What is required:
The response must match the data below exactly, line for line.

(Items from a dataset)
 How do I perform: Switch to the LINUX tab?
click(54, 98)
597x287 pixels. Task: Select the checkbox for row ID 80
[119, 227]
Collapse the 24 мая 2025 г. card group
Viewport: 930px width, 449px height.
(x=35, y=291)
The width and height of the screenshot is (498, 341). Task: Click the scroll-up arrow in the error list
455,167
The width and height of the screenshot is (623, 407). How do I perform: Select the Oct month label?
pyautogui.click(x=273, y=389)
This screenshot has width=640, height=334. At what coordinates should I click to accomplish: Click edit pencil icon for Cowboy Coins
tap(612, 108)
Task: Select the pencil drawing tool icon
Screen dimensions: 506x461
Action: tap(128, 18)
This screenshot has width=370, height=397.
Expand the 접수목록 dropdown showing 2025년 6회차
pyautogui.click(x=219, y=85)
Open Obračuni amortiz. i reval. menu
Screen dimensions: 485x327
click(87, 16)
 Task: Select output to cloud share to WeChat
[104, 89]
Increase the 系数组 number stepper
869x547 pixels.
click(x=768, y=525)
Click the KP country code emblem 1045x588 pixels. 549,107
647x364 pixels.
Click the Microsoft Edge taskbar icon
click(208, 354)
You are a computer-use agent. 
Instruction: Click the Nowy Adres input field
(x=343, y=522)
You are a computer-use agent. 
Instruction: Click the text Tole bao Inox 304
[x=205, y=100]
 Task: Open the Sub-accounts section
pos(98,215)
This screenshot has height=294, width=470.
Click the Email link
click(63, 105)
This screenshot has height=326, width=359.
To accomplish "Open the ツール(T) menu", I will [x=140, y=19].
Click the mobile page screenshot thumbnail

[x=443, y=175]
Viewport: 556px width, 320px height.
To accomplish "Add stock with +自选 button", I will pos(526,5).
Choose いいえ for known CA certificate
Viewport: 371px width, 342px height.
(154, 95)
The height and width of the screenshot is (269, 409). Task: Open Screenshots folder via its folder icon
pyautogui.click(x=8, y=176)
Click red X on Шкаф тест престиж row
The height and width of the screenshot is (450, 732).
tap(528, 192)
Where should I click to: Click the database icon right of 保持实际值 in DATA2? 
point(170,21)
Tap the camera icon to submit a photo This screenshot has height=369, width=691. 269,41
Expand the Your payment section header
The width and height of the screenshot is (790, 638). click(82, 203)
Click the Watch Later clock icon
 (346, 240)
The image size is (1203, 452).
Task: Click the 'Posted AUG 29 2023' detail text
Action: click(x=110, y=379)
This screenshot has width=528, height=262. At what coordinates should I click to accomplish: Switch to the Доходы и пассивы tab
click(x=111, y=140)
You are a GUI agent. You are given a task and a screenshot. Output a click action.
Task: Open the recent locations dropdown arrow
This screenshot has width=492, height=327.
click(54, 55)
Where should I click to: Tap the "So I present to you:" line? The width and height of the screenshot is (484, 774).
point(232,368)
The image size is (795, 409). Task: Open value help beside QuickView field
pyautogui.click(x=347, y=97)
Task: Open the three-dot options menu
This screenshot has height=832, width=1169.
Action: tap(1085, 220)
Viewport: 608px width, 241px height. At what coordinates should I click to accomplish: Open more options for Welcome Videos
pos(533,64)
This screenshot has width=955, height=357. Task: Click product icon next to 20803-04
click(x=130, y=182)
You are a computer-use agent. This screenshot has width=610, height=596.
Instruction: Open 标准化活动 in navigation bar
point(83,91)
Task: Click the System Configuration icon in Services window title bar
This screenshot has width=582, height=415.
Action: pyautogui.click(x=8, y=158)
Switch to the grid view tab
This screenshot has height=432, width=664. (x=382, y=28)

Your solution:
 How do I perform: Switch to the LINUX tab?
click(54, 98)
597x287 pixels. Task: Select the checkbox for row ID 80
[119, 227]
Collapse the 24 мая 2025 г. card group
Viewport: 930px width, 449px height.
(x=35, y=291)
The width and height of the screenshot is (498, 341). Task: Click the scroll-up arrow in the error list
455,167
The width and height of the screenshot is (623, 407). How do I perform: Select the Oct month label?
pyautogui.click(x=273, y=389)
This screenshot has width=640, height=334. At what coordinates should I click to accomplish: Click edit pencil icon for Cowboy Coins
tap(612, 108)
Task: Select the pencil drawing tool icon
Screen dimensions: 506x461
Action: tap(128, 18)
This screenshot has width=370, height=397.
Expand the 접수목록 dropdown showing 2025년 6회차
pyautogui.click(x=219, y=85)
Open Obračuni amortiz. i reval. menu
Screen dimensions: 485x327
click(87, 16)
 Task: Select output to cloud share to WeChat
[104, 89]
Increase the 系数组 number stepper
869x547 pixels.
click(x=768, y=525)
Click the KP country code emblem 1045x588 pixels. 549,107
647x364 pixels.
Click the Microsoft Edge taskbar icon
click(208, 354)
You are a computer-use agent. 
Instruction: Click the Nowy Adres input field
(x=343, y=522)
You are a computer-use agent. 
Instruction: Click the text Tole bao Inox 304
[x=205, y=100]
 Task: Open the Sub-accounts section
pos(98,215)
This screenshot has height=294, width=470.
Click the Email link
click(63, 105)
This screenshot has height=326, width=359.
To accomplish "Open the ツール(T) menu", I will [x=140, y=19].
Click the mobile page screenshot thumbnail

[x=443, y=175]
Viewport: 556px width, 320px height.
To accomplish "Add stock with +自选 button", I will pos(526,5).
Choose いいえ for known CA certificate
Viewport: 371px width, 342px height.
(154, 95)
The height and width of the screenshot is (269, 409). Task: Open Screenshots folder via its folder icon
pyautogui.click(x=8, y=176)
Click red X on Шкаф тест престиж row
The height and width of the screenshot is (450, 732).
tap(528, 192)
Where should I click to: Click the database icon right of 保持实际值 in DATA2? 
point(170,21)
Tap the camera icon to submit a photo This screenshot has height=369, width=691. 269,41
Expand the Your payment section header
The width and height of the screenshot is (790, 638). click(82, 203)
Click the Watch Later clock icon
 (346, 240)
The image size is (1203, 452).
Task: Click the 'Posted AUG 29 2023' detail text
Action: click(x=110, y=379)
This screenshot has width=528, height=262. At what coordinates should I click to accomplish: Switch to the Доходы и пассивы tab
click(x=111, y=140)
You are a GUI agent. You are given a task and a screenshot. Output a click action.
Task: Open the recent locations dropdown arrow
This screenshot has width=492, height=327.
click(54, 55)
Where should I click to: Tap the "So I present to you:" line? The width and height of the screenshot is (484, 774).
point(232,368)
The image size is (795, 409). Task: Open value help beside QuickView field
pyautogui.click(x=347, y=97)
Task: Open the three-dot options menu
This screenshot has height=832, width=1169.
Action: tap(1085, 220)
Viewport: 608px width, 241px height. At what coordinates should I click to accomplish: Open more options for Welcome Videos
pos(533,64)
This screenshot has width=955, height=357. Task: Click product icon next to 20803-04
click(x=130, y=182)
You are a computer-use agent. This screenshot has width=610, height=596.
Instruction: Open 标准化活动 in navigation bar
point(83,91)
Task: Click the System Configuration icon in Services window title bar
This screenshot has width=582, height=415.
Action: pyautogui.click(x=8, y=158)
Switch to the grid view tab
This screenshot has height=432, width=664. (x=382, y=28)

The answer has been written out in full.